Hi,

There is a race condition when two clients attempt to update the same resource at the same time. Both clients sees the same initial state. Client A changes it to state A and then Client B changes it to state B. Client B should know that the resource was changed to state A before deciding whether to change the state to B.

This race condition is present in both the UI and API.

If we want to prevent this type of race condition, there are two ways to solve it: one leaves it optional and the other forces the prevention. The optional case, uses headers, and leaves the decision to prevent such race conditions to the client. The forced case uses the updated_at field as a means to check if a resource has been modified.

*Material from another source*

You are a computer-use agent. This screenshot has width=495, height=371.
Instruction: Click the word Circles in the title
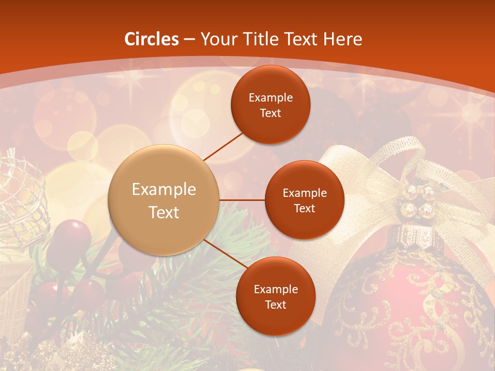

It is not clear to me if it should be forced since the UI currently allows it whether by design or oversight. Your opinion on this matter is appreciated.


* Optional Case

Use the ETag header, containing a MD5 hash, to indicate the state of the resource. As far as I can tell we have this header already, perhaps it is auto generated.

In a PUT, clients will include a If-Match header as part of the request, setting the value to the ETag hash it received when it last received the resource's state. Before processing a PUT, the server will compare ETag to If-Match and allow the request to complete if the values match. If the values do not match the server returns status code 412 - Precondition Failed. A time based alternative to ETag and If-Match would be Last-Modified and If-Unmodified-Since.

This does not address the issue for the UI.

(This idea is from http://blog.m.artins.net/restful-web-services-preventing-race-conditions/)


* Forced Case

Most of the resources available through the api have a updated_at field. One exception is deployables, and this will need to be rectified. The updated_at field can be used as a timestamp to flag an error if a resource has changed since the client last requested a view of it.

For the API, in a PUT, clients will be required to return back the updated_at value. If the server sees updated_at has not changed, the request is allowed to complete. If the value has changed, the server returns status 409 - Conflict.

For the UI, we can embed updated_at as hidden form data and perform the same comparisons. If a change is detected, the server will display an error message.